┌─ RECORD EXCERPTS

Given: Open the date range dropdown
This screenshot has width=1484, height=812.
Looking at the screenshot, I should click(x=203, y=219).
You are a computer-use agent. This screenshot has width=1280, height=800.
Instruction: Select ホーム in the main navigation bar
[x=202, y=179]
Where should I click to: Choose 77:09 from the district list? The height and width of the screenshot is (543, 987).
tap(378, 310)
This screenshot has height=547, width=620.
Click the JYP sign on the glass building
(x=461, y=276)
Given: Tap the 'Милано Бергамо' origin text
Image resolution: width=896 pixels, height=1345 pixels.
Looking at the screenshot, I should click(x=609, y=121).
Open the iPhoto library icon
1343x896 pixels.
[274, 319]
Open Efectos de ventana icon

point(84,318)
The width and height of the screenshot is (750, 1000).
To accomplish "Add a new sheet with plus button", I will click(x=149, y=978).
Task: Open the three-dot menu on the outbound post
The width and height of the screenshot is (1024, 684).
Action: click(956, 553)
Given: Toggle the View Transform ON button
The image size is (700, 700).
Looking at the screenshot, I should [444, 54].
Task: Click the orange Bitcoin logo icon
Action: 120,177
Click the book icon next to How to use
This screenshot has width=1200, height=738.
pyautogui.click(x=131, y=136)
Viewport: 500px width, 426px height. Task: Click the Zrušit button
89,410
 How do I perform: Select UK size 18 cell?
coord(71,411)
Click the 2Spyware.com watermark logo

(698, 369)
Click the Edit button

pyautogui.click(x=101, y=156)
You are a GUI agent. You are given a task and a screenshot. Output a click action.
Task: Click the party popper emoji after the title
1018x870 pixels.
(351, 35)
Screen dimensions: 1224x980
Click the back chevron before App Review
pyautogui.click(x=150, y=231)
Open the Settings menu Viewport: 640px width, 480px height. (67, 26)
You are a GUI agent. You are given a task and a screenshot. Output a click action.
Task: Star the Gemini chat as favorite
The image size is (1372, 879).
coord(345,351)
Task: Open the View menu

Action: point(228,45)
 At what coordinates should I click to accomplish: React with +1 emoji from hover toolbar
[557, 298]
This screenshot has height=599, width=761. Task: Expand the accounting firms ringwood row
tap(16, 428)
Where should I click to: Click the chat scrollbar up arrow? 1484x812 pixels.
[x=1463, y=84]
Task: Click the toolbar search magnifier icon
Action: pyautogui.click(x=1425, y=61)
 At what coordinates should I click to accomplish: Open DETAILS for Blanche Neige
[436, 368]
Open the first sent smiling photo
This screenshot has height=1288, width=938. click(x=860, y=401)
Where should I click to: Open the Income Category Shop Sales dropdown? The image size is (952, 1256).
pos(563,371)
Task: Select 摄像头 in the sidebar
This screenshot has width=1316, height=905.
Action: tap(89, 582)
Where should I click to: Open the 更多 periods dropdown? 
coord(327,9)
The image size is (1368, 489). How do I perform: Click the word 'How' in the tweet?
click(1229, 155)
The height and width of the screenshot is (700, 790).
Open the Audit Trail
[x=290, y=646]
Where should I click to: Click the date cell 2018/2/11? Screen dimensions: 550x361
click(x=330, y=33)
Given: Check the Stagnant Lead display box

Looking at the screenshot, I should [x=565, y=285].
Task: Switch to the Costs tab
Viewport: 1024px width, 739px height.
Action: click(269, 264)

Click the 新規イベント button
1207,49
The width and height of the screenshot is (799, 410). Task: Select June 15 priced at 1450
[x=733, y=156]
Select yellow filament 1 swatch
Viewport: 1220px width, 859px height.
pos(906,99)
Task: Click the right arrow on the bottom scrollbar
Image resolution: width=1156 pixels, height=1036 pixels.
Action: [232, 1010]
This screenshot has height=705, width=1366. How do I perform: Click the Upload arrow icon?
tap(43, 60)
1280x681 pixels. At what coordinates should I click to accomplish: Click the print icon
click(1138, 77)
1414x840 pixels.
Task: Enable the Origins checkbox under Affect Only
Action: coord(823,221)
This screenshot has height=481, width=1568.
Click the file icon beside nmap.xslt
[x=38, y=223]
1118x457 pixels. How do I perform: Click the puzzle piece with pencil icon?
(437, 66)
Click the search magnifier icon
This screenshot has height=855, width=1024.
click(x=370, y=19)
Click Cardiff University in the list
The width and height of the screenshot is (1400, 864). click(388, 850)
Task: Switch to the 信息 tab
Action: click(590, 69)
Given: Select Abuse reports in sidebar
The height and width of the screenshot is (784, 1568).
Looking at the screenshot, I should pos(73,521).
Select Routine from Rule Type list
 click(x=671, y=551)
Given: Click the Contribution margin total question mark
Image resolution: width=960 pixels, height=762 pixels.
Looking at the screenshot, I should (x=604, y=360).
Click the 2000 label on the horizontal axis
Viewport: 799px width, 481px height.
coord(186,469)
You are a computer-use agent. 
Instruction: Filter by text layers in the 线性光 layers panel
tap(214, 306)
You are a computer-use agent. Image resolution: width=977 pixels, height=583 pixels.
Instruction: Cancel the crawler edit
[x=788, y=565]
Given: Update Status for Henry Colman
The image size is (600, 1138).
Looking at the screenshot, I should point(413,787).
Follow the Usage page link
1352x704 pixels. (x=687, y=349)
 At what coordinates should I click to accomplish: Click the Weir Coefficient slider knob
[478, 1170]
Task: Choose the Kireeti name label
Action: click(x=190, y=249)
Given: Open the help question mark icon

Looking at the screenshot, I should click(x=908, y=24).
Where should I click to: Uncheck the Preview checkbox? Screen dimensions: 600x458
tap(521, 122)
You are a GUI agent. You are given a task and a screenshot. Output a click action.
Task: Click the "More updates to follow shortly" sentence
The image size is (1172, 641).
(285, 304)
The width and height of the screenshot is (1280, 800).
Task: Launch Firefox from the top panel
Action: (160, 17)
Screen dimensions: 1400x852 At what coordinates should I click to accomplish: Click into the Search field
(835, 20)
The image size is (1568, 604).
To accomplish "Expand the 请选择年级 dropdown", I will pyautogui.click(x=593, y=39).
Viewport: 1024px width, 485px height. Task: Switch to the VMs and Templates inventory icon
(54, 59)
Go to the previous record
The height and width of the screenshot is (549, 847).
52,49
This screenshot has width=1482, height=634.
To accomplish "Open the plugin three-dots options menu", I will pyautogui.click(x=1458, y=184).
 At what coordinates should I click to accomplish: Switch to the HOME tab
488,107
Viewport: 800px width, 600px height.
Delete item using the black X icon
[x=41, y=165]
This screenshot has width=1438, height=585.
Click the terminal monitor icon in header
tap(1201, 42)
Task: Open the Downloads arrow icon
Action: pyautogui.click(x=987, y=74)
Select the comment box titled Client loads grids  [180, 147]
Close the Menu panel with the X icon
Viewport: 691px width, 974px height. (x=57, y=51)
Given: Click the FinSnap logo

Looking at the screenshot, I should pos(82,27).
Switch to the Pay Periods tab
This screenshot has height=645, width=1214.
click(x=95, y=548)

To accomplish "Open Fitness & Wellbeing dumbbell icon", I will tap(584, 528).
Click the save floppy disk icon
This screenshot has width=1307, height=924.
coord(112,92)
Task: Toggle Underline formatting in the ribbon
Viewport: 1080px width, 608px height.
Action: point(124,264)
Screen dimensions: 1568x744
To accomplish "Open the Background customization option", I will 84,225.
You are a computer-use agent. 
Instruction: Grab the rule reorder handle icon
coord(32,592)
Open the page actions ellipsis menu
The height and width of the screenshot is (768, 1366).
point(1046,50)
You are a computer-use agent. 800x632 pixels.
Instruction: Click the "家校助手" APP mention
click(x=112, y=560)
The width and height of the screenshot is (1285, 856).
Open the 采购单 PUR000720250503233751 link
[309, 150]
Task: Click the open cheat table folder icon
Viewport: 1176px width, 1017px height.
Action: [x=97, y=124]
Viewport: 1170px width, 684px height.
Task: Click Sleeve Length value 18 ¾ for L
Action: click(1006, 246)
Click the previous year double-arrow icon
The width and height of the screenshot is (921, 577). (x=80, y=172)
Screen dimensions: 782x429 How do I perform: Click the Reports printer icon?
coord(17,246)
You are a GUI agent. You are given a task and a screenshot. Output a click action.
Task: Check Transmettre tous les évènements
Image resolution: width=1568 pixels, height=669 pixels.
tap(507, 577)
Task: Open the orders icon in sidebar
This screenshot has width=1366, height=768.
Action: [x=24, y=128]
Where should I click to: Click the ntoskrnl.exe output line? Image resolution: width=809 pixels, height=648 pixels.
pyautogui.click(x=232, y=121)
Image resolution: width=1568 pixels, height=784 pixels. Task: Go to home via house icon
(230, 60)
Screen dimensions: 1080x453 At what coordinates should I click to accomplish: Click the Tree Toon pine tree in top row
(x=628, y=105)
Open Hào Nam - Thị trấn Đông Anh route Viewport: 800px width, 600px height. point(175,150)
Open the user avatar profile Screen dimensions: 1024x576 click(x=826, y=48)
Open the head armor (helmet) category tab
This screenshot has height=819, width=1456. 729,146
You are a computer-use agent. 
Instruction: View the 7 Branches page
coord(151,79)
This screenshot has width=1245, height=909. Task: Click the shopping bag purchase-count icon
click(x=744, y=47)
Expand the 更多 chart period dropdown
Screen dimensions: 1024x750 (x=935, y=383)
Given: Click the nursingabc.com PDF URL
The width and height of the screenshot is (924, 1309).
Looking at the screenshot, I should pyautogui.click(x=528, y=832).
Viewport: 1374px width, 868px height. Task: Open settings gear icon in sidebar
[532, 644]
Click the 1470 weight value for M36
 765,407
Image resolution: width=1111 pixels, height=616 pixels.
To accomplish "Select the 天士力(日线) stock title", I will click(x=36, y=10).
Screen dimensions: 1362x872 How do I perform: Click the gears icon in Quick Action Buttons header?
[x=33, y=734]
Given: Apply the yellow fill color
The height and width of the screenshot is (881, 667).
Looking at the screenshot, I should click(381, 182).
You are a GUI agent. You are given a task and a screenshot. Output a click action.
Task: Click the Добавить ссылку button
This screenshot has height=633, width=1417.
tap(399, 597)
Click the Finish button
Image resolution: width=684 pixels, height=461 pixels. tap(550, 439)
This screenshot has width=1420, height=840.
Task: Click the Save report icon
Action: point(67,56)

└─

Exactly how many lines of the listing above hold the word "three"? Give the number alone.

2